As noted earlier, new research reveals inconsistencies in ChatGPT patterns over time. A Stanford and UC Berkeley The study analyzed the March and June versions of GPT-3.5 and GPT-4 on various tasks. The results show significant performance drifts, even over just a few months.
For example, the accuracy of GPT-4 primes plunged from 97.6% to 2.4% between March and June due to problems with step-by-step reasoning. The GPT-4 has also become more reluctant to answer sensitive questions directly, with response rates dropping from 21% to 5%. However, it provided less justification for refusals.
GPT-3.5 and GPT-4 generated buggy code in June compared to March. The percentage of directly executable Python code snippets has decreased significantly due to the additional uncoded text.
While visual reasoning improved slightly overall, generations for the same puzzles changed unpredictably between dates. The considerable inconsistencies over short time periods raise concerns about using these models for sensitive or critical uses without ongoing testing.
The researchers concluded that the findings highlight the need for continued monitoring of ChatGPT models as their behavior evolves across measures such as accuracy, security, and robustness.
The opaque update process makes rigorous testing important to understand performance changes over time.
Is ChatGPT Worse Than Its Competitors Now?
CryptoSlate conducted a small internal experiment using ChatGPT Plus (GPT-4), OpenAI API (GPT-4), Anthropic (Claude 2) and Google (Bard) using the basic prompt used in part of the research,
‘Is 17077 a prime number?’
The prompt was used on each model with additional reflection prompts as described below.
ChatGPT and OpenAI APIs
When given the prompt, ChatGPT and the OpenAI API said “no” and hallucinated over the calculations. The image below details the conversation, with the model unable to identify 17077 as a prime number even after several thoughts.

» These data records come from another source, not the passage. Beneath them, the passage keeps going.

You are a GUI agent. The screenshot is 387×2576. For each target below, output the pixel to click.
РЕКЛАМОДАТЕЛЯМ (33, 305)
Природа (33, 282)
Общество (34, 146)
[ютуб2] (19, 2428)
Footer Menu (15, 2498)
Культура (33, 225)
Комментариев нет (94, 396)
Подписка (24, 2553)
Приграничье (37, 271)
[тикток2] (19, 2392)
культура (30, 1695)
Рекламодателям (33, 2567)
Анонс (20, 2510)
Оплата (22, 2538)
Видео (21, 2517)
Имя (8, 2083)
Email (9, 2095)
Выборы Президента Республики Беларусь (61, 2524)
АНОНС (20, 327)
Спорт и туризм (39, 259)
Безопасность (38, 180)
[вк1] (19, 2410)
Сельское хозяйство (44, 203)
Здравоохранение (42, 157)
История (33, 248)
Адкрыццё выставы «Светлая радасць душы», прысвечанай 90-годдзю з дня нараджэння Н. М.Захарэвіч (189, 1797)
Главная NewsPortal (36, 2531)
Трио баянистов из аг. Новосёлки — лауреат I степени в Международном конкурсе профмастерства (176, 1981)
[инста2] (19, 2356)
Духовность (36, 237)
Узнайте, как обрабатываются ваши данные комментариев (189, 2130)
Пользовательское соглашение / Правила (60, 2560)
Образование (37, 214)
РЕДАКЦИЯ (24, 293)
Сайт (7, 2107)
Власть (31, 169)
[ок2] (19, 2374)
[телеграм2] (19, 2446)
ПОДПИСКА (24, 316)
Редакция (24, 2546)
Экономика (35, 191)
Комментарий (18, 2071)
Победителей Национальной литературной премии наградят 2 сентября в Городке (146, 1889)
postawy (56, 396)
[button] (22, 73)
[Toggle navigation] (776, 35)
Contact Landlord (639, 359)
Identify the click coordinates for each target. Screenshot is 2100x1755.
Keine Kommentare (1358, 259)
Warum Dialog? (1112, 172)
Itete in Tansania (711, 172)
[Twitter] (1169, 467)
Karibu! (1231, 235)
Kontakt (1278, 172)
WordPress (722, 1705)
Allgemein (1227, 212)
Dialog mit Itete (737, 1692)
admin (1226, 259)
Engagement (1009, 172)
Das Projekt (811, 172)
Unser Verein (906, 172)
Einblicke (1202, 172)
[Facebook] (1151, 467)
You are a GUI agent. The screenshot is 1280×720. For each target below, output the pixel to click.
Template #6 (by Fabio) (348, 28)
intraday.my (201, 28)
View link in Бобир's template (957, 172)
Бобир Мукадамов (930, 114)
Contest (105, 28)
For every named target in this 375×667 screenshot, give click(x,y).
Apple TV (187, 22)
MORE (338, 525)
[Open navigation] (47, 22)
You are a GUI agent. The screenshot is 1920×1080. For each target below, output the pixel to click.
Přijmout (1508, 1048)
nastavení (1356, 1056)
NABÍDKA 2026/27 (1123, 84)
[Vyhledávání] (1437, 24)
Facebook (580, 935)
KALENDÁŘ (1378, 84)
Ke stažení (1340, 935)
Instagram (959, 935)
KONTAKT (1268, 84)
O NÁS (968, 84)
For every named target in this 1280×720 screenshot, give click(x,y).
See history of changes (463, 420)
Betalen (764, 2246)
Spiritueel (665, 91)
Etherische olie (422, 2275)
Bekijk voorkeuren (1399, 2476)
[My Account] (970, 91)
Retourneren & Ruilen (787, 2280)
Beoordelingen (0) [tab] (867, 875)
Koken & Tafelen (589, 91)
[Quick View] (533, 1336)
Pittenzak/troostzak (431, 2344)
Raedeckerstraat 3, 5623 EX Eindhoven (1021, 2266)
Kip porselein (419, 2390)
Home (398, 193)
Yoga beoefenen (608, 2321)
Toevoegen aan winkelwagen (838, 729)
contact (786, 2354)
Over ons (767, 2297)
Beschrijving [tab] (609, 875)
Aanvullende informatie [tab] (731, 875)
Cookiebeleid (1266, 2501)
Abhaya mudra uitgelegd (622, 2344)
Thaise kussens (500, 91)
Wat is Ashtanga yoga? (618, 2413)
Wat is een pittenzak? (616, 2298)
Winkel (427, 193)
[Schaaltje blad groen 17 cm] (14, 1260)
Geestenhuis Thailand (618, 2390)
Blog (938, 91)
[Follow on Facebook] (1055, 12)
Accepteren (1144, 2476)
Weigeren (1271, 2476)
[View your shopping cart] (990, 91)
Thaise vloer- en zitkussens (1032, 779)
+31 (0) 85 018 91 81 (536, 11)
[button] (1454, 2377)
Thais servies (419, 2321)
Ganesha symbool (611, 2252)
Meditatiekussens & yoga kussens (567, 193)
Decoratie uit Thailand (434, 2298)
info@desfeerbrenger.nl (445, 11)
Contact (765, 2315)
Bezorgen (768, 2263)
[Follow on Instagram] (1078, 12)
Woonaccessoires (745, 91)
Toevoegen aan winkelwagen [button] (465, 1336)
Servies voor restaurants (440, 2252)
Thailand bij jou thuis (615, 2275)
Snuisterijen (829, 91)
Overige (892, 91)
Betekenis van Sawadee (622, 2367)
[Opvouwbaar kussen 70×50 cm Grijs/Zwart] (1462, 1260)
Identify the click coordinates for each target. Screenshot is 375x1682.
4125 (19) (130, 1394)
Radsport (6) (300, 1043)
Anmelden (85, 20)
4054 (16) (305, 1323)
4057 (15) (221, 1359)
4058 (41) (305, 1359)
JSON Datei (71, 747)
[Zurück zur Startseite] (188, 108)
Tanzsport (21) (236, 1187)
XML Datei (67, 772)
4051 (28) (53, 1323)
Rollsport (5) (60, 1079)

To be clear, 13 x 1313 is 17069.
The OpenAI GPT4 API was unable to come to this conclusion until specifically asked to calculate 13 x 1313 only to discover that the answer is not 17077 as stated.
Claude 2 from Anthropic
However, Anthropic’s Claude 2 demonstrated his problem-solving process by performing calculations before providing the correct answer.
CryptoSlate then asked Claude 2 to perform the same task without showing the operation in a new chat window. Claude 2 gave a solid answer, refusing to commit while offering additional insight into the solution.
“Unfortunately, I cannot determine if 17077 is prime without showing some functioning. However, I can confirm that 17077 is not divisible by any prime number less than 121, which strongly suggests that it could be prime.
Google Bard approached the issue with a similar strategy to Claude 2. However, instead of walking through the problem with text, it ran basic Python code. Also, it looks like Bard used some information from a prime number website and Wikipedia in his solution. Interestingly, the quoted page of the prime numbers site, primenumbers.info, only contained information about other prime numbers, not 17077.
Llama from Meta 2
Interestingly, the open source 70 billion parameter Llama2 model recently released by Meta behaved similarly to GPT4 in by CryptoSlate limited testing.
Yet, when asked to think about it and show how it works, Llama2 was able to decipher that 17077 is a prime number, unlike currently available GPT4 versions.
However, the caveat is that Llama used an incomplete method to verify prime numbers. It did not consider other prime numbers up to the square root of 17077.
Therefore, technically, Llama successfully failed.
Version GPT4-0613 of June 13, 2023
CryptoSlate also tested the math puzzle against the Model GPT4-0613 (June version) and received the same result. The pattern suggests that 17077 is not a prime number in its first answer. Also, when asked to show how it works, he finally gave up. She concluded that the next reasonable number must be divisible by 17077 and said it was therefore not a prime number.
Thus, it seems that the task was not within the capabilities of GPT4 since June 13th. Older versions of GPT4 are not currently available to the public but have been included in the research paper.
Interestingly, ChatGPT, with the “Code Interpreter” function, responded correctly on its first try in CryptoSlate’s tests.
OpenAI Response and Model Impact
In response to claims that OpenAI’s models are degrading, The Economic Times reported, OpenAI’s vice president of products, Peter Welinder, denied the claims, saying that each new release is smarter than the last. He proposed that heavier use could lead to the perception of reduced effectiveness as more problems are noticed over time.
Interestingly, another study of Stanford researchers published in JAMA Internal Medicine found that the latest version of ChatGPT significantly outperformed medical students on difficult questions on the clinical reasoning exam.
The AI chatbot averaged more than 4 points higher than first- and second-year students on open-ended, case-based questions that require detailed analysis and composition of in-depth answers.
Thus, the apparent drop in performance of ChatGPT on specific tasks highlights the challenges of relying solely on large language models without continued rigorous testing. While the exact causes remain unclear, this underscores the need for continued monitoring and benchmarking as these AI systems rapidly evolve.
As advancements continue to improve the stability and consistency of these AI models, users should maintain a balanced perspective on ChatGPT, recognizing its strengths while remaining aware of its limitations.